Friday, July 20, 2007

DAY 9, Tuesday July 17, 2007

Our surgeries today began with Bob the Beagle’s neuter which went very well. Two residents, Billy and Lydia then brought Tiny in to us, most likely a Corgi mix with short legs and a longer body. Tiny had been given to Billy and Lydia as a wedding present four years previously and they were quite concerned about a persistent cough she had. Brigitte examined Tiny and decided she probably had an upper respiratory infection (URI) and gave her antibiotics to go home with, and also a deworming injection. The owners had mentioned that they had noticed a very long tapeworm coming out of her mouth earlier in the year. There is a worm here in Northern Canada which dogs can pass on to humans and can eventually be fatal to the humans. It is the Echinococcus granulosis or E. multiocularis tapeworm and can cause hydatid cysts in the lungs, liver and brain of humans. Therefore deworming all of the dogs for this worm is very important when we come to work in the North.
Another interesting thing we learned today was told us while Chris was absentmindedly pulling out the tufts of shedding hair from Tiny while she was holding her. One of the residents who was observing whispered to Chris and said, “you might not want to do that. The dogs here need their thick coats in the winter and if you pull out the shedding coat their winter coat won’t be as thick next year”. Chris thanked him.
Billy mentioned to us that he had once visited Vancouver. When asked what he thought about it he said “It was a culture shock.” He said he saw many things he had never seen before, but trees and grass were the most amazing things he saw. We found that quite humourous. Lydia had spent five weeks in Ottawa and saw her first horse and couldn’t get over how big they are. She said she would be too afraid to ride one. They spoke to us about the different types of meat they have here; caribou is rare to have, seal they do not eat often, but walrus and Arctic Char is wonderful and fairly common. They eat them both raw and cooked. We discussed all of the different types of hides and their uses. They say that everyone has caribou skin coats here as they are the warmest of all hides and each coat lasts for a couple of years. It was very fascinating hearing about their culture and traditions. Very wonderful and interesting people.

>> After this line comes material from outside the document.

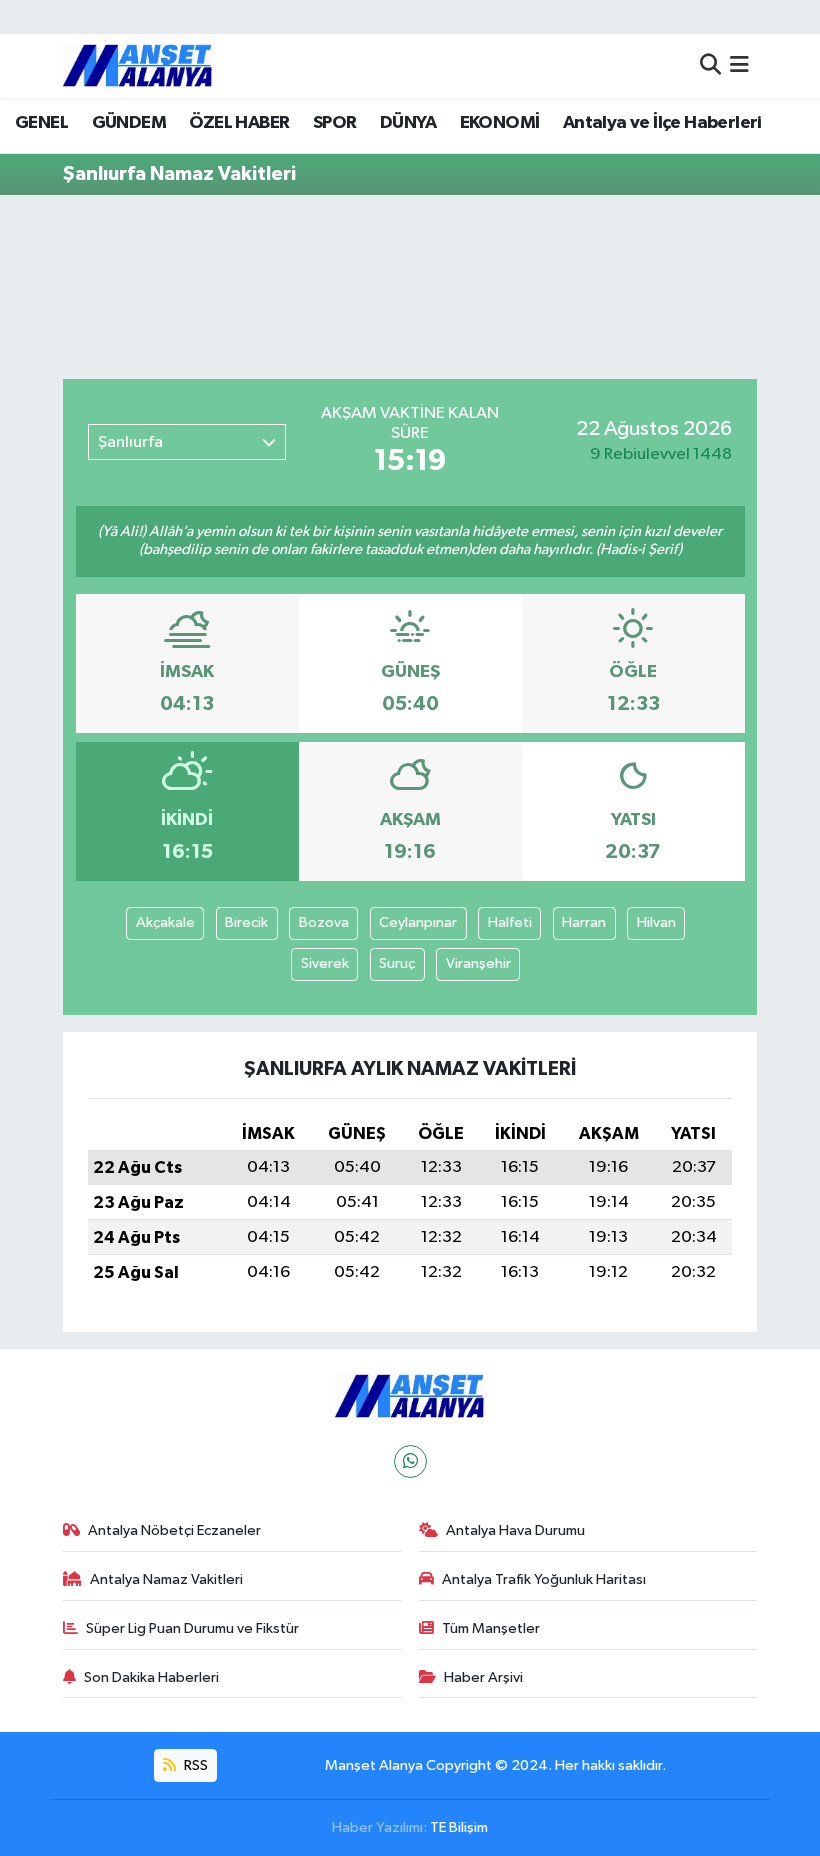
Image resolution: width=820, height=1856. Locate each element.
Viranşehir (478, 963)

In the morning a few of us went up to the Recreation centre to Science Camp. Caitlin spoke to the children there (ages five to ten) for about thirty minutes and played an action game with them. She mainly spoke about bite prevention and safety around dogs to the kids. She’s a natural with the children. When the children were asked how many had ever been bitten by a dog nearly every child’s hand went up. We handed out colouring books and crayons to the children. She also went back in the afternoon and spoke to the older children, ages eleven to thirteen.

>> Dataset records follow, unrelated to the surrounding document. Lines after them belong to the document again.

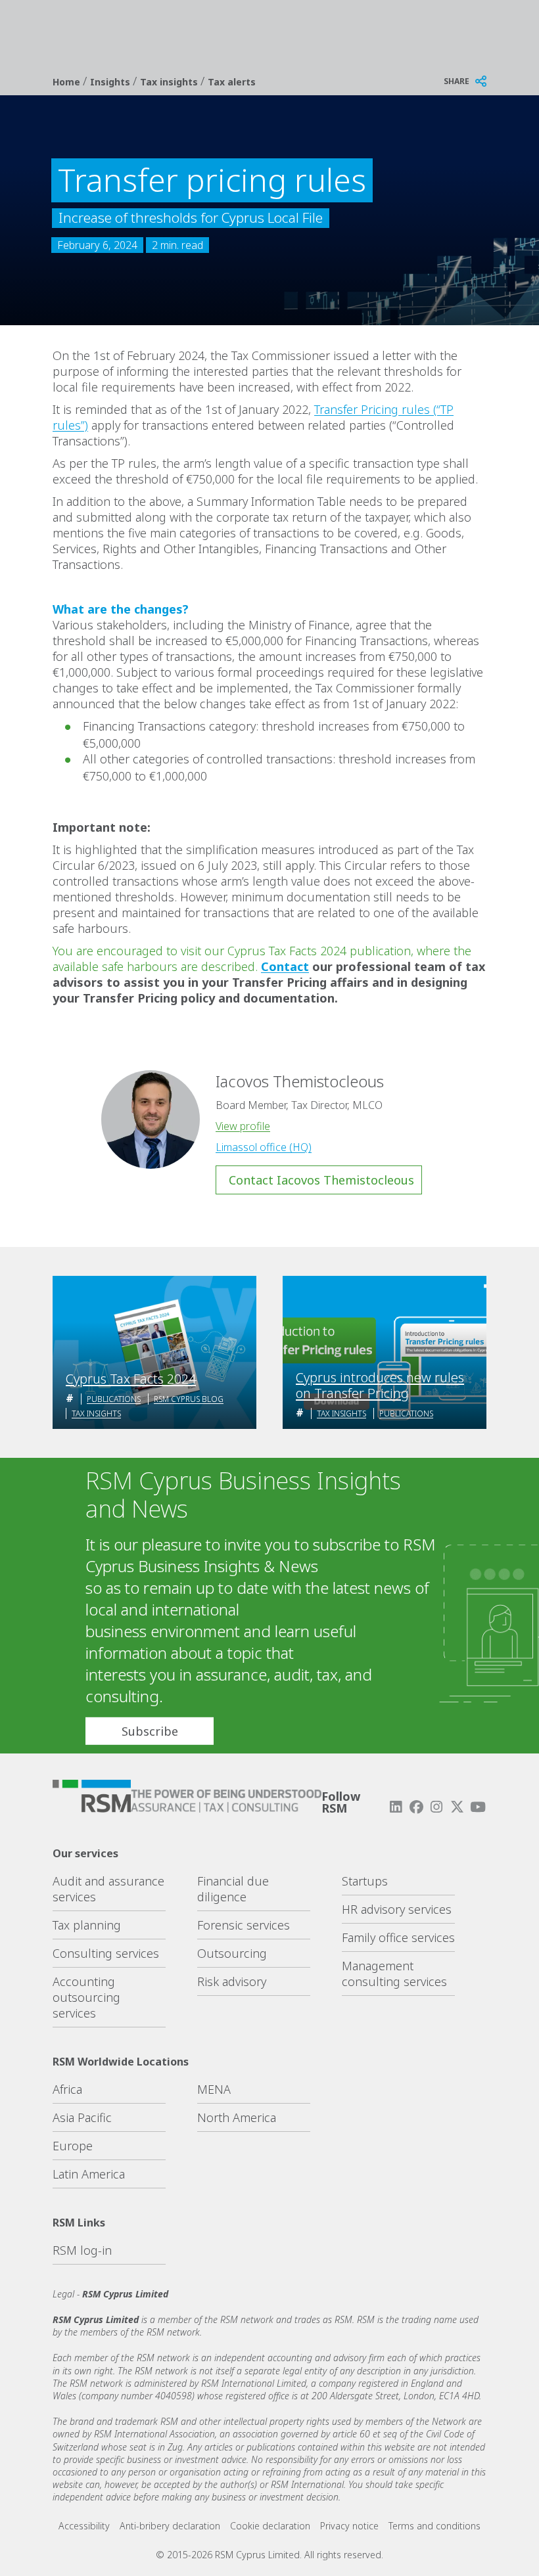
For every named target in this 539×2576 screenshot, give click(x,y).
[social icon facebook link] (416, 1807)
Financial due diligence (233, 1889)
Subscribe (150, 1731)
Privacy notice (349, 2526)
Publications (114, 1399)
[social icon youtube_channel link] (477, 1807)
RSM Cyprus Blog (188, 1399)
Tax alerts (232, 82)
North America (236, 2117)
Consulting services (106, 1953)
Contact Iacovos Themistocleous (321, 1180)
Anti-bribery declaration (170, 2526)
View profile (243, 1126)
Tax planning (87, 1925)
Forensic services (243, 1925)
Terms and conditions (434, 2526)
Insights (111, 82)
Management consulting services (394, 1973)
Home (68, 82)
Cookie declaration (270, 2526)
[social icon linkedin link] (395, 1807)
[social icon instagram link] (436, 1807)
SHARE (456, 81)
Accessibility (84, 2526)
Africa (67, 2089)
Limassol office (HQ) (264, 1147)
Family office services (398, 1937)
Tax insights (170, 82)
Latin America (89, 2174)
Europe (73, 2146)
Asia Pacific (82, 2117)
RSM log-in (82, 2250)
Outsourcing (232, 1953)
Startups (365, 1881)
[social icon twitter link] (457, 1807)
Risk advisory (231, 1981)
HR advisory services (397, 1909)
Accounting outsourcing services (86, 1997)
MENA (214, 2089)
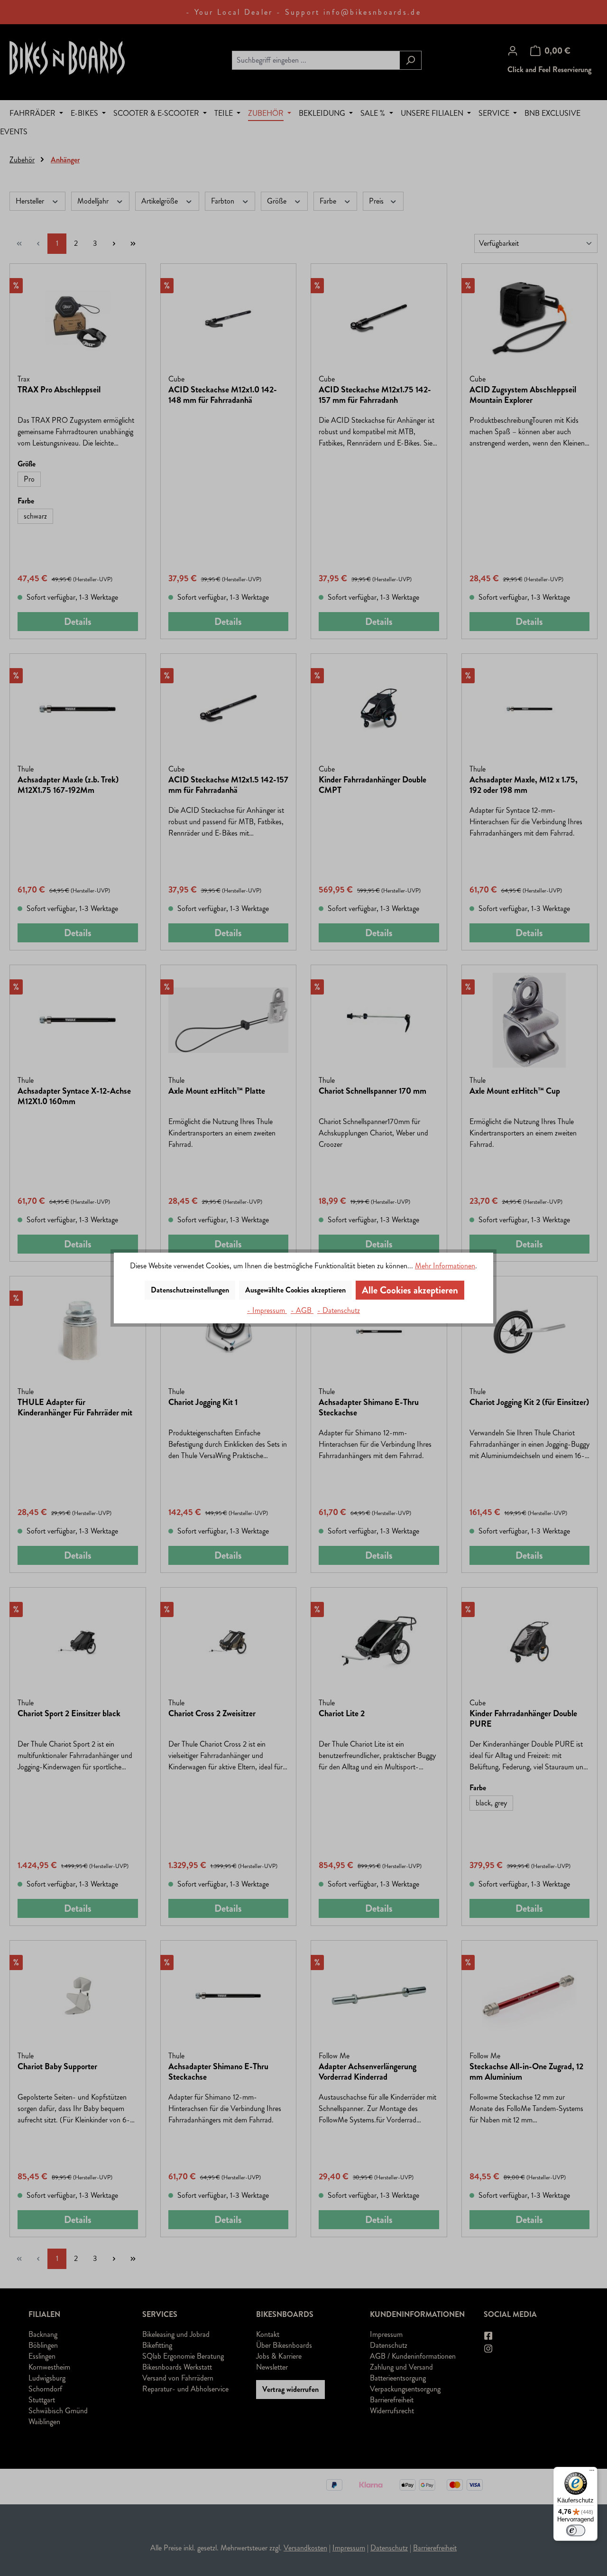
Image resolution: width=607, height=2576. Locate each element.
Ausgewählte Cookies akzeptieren (295, 1289)
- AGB (302, 1310)
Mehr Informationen (445, 1265)
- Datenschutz (338, 1310)
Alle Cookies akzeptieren (410, 1290)
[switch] (575, 2530)
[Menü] (592, 2472)
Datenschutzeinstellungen (190, 1289)
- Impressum (267, 1310)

One of the other visitors to the clinic today was Steve, a freelance photo journalist originally from California but has lived in Igloolik for the past year. He interviewed us, took many photos and then invited us all to his home that evening for tea. His new wife, Lily, is a polar bear biologist here. We all quickly agreed to be there.
On our way back to our temporary homes, an Inuit man stopped Barb and Chris and told them how very happy he is that we came to Igloolik and thanked us for all that we were doing and for coming. He said he didn’t need to hear the radio show to know how good it was for us to be here! It was very uplifting and encouraging to hear some positive feedback.

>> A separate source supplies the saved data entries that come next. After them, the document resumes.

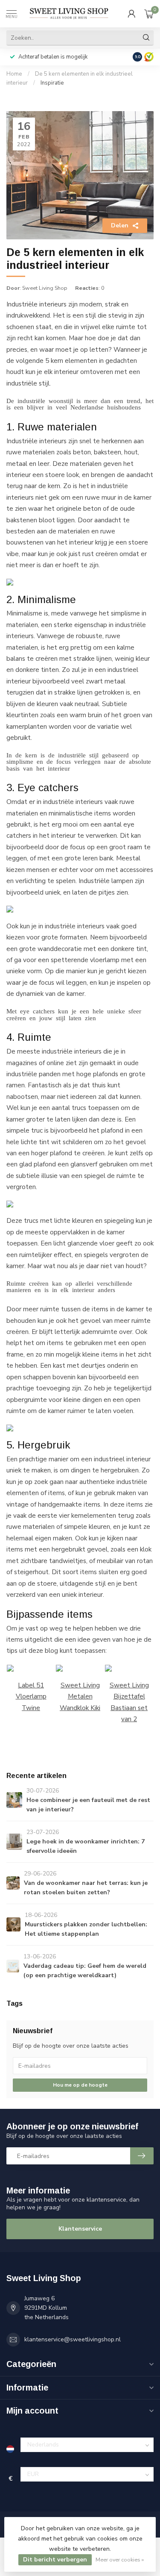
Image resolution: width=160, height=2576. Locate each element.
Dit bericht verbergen (55, 2559)
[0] (149, 13)
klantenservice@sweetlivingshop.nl (72, 2339)
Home (14, 74)
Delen (119, 225)
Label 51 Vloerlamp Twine (31, 1696)
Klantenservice (80, 2229)
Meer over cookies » (120, 2559)
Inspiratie (52, 83)
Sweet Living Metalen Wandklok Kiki (80, 1696)
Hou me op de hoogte (80, 2084)
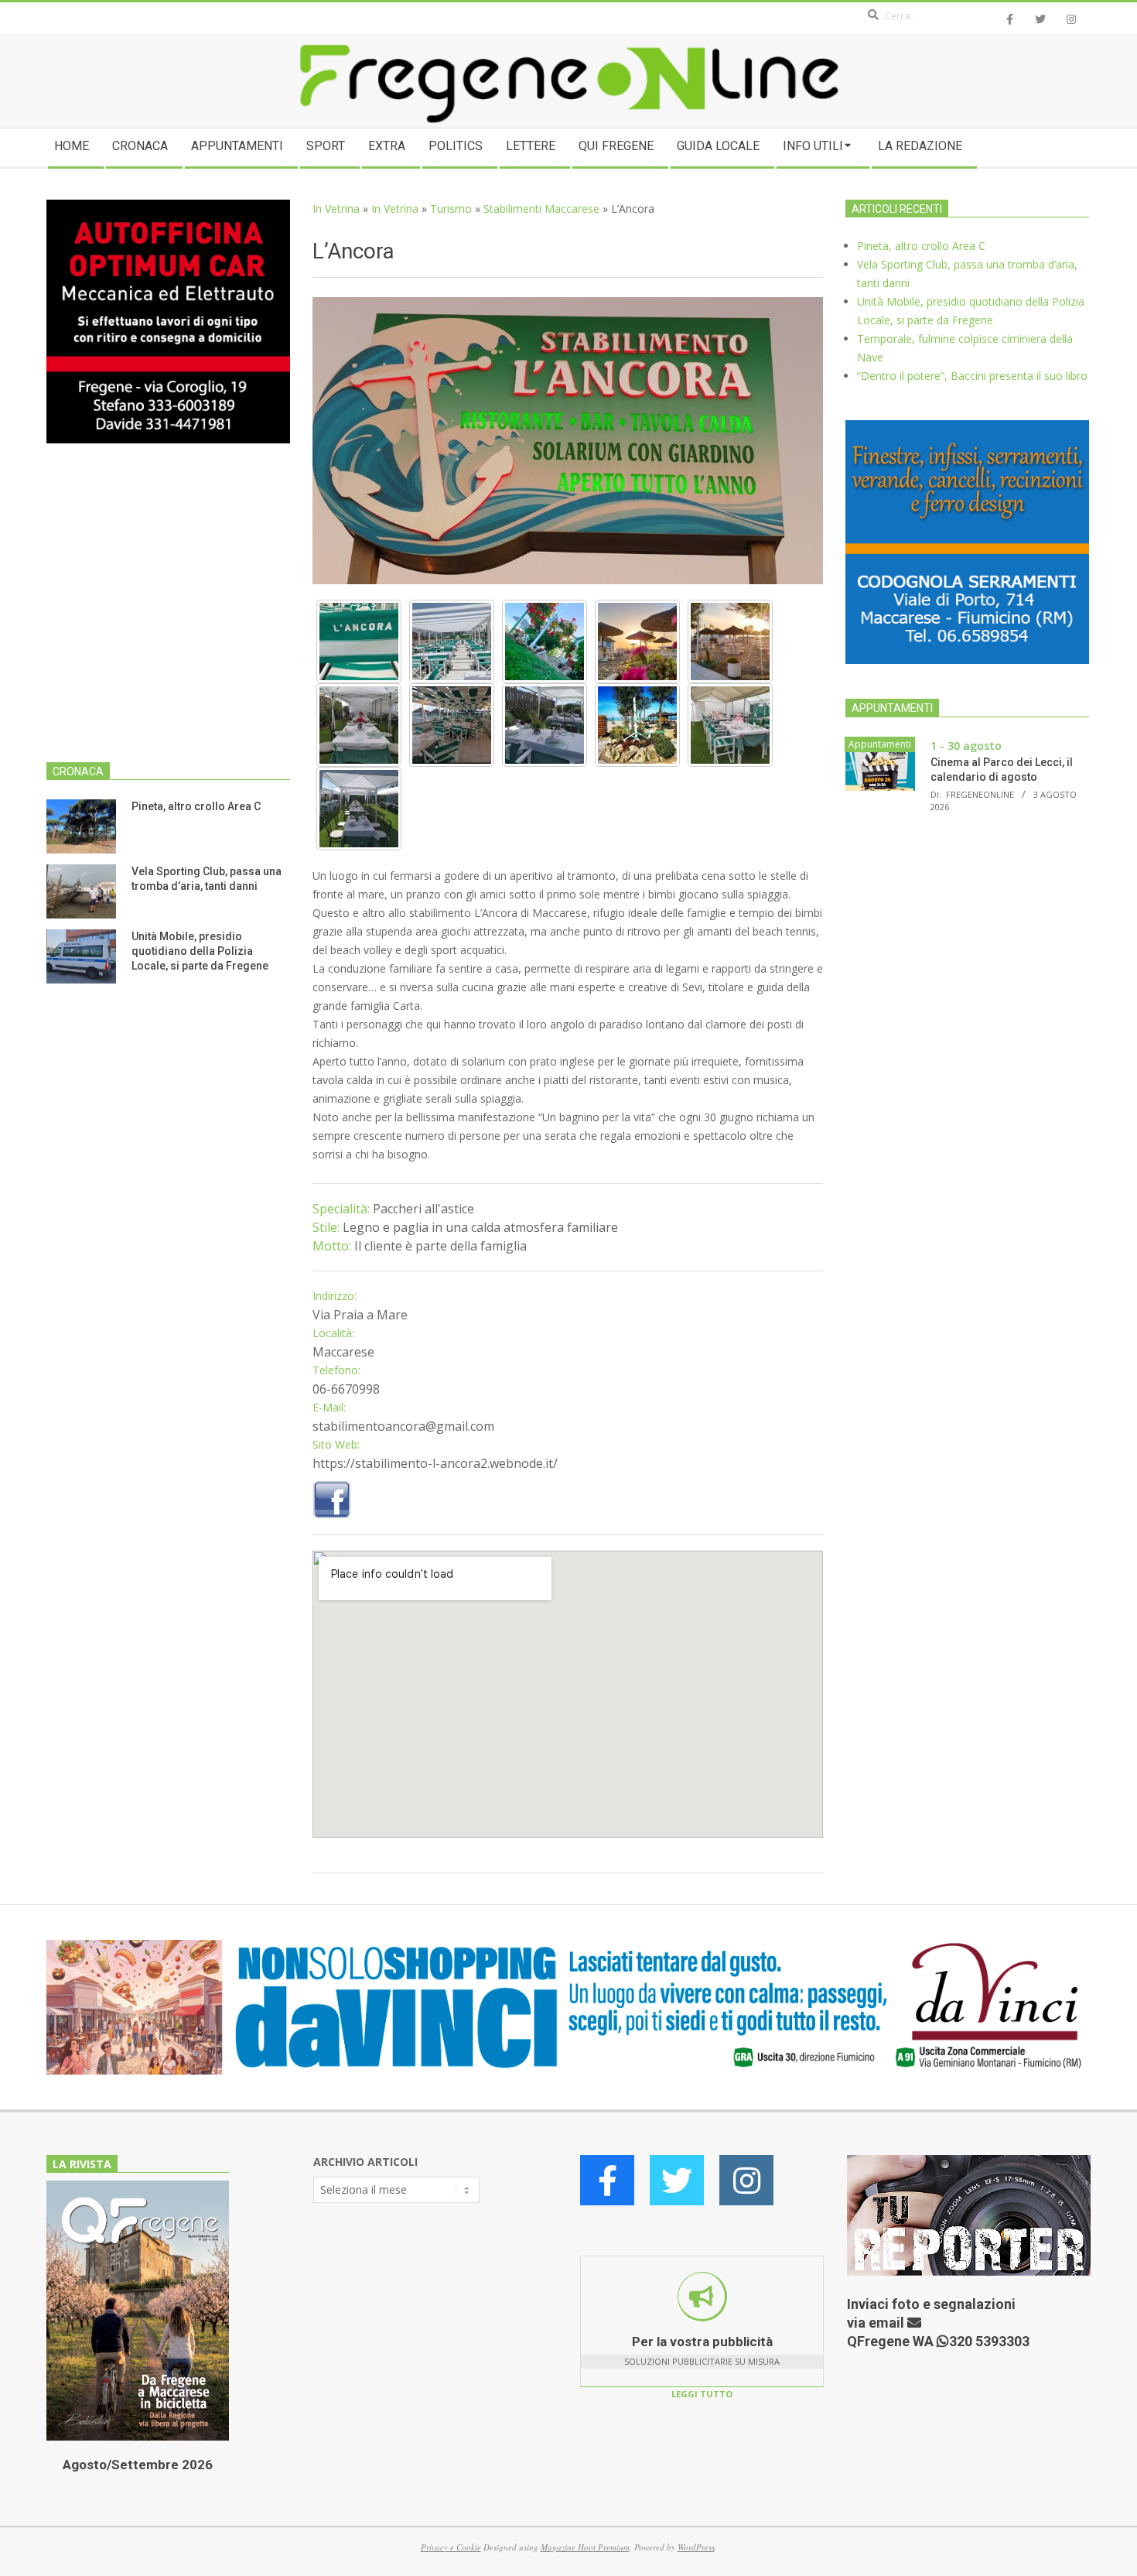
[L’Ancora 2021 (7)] (451, 725)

We spent two hours visiting with Steve and Lily and had the opportunity to be educated with photos and by Lily about polar bears. Very fascinating, to say the least! Lily spends three months per year tracking, tagging and measuring polar bear populations. For the last two years the team has been working with the bears along the coastline of Labrador and Newfoundland and parts of Baffin Island. Last year they were able to tag 840 bears! They fly in by helicopter, dart the bear from the helicopter while the bear is in the water, and then they herd the bear to shore. Once the sedative in the dart takes effect they start their work. It takes Lily and her technician, Marcus, about twenty minutes per bear. They tattoo the bear with its own unique number (done inside the lip), put a tag in its ear, extract a tooth (similar to the wolf tooth in horses) to age the bear, take a tuft of hair for DNA samples, and check the bear over for any injuries and the general body condition. They leave before the bear is fully awake. It was extremely interesting and quite a learning experience for each one of us. Steve fed us herbal tea and peanut butter cookies he had made for us and then we headed back to our residence for dinner.
Tomorrow we are supposed to go out to Igloolik Point, which we’ve heard so much about, to vaccinate several dog teams out there and hopefully be able to interact and visit with some of the people there.